The following documents are reports of previous assessments of various UCI writing programs and courses that have been completed within the last five years:

Comparison of Lower-Division Programs: English Composition and Humanities Core: This project, a two-day reading assessment of random samples of HCC and Composition capstone research papers, established that HCC and Composition Research essays were comparable in level of writing achievement on twelve selected writing outcomes.

English Composition Student Survey Report: The purpose of this survey was to determine first-year students’ perceived self-achievement of the Composition Program learning outcomes as a function of course enrollment history.

Initial assessment report for the First-Year Integrated Writing Prgram
Two-Year Retrospective Assessment Report of the First-Year Integrated Writing Program: This project, a reading assessment of random samples of FIP capstone research papers, established FIP students’ levels of writing achievement on twelve selected writing outcomes.

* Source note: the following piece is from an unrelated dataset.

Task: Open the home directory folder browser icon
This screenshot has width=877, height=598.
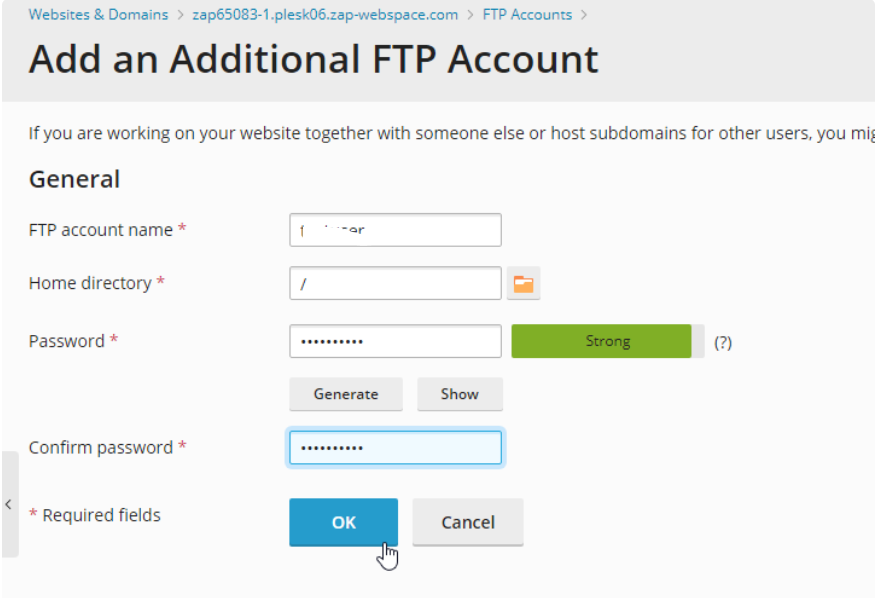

Upper-Division Writing Student and Faculty Survey Report: The purpose of this study was to gather evidence about the efficacy of W courses from the perspective of both faculty instructing the courses and students currently enrolled in these courses as part of a larger effort to assess undergraduate writing at UCI. Both surveys were modified versions of the surveys used previously by the Committee on Educational Policy (CEP) for a comprehensive review of the upper-division writing requirement at UCI.

Peer Tutor Program Report, 2007-2008
Peer Tutor Program Report, 2008-2009

“The ‘Write’ Context: Embedding Information Literacy.” (Click on the Journal of Information Fluency.) By Jonathan Alexander, Cathy Palmer, and Kevin Rumminson (UCI). An initial report on assessment efforts jointly undertaken by the CWC and the UCI libraries to measure student gains in information literacy skills in first-year composition courses and in library tutorials.

Comparison of Writing 39C: Online and Face-to-Face Courses: A 2011 pilot study of online versus face-to-face courses

2012 Summer Writing 39C Assessment: A study of Writing 39C courses offered in Summer 2012, assessing student performance across online and offline variants.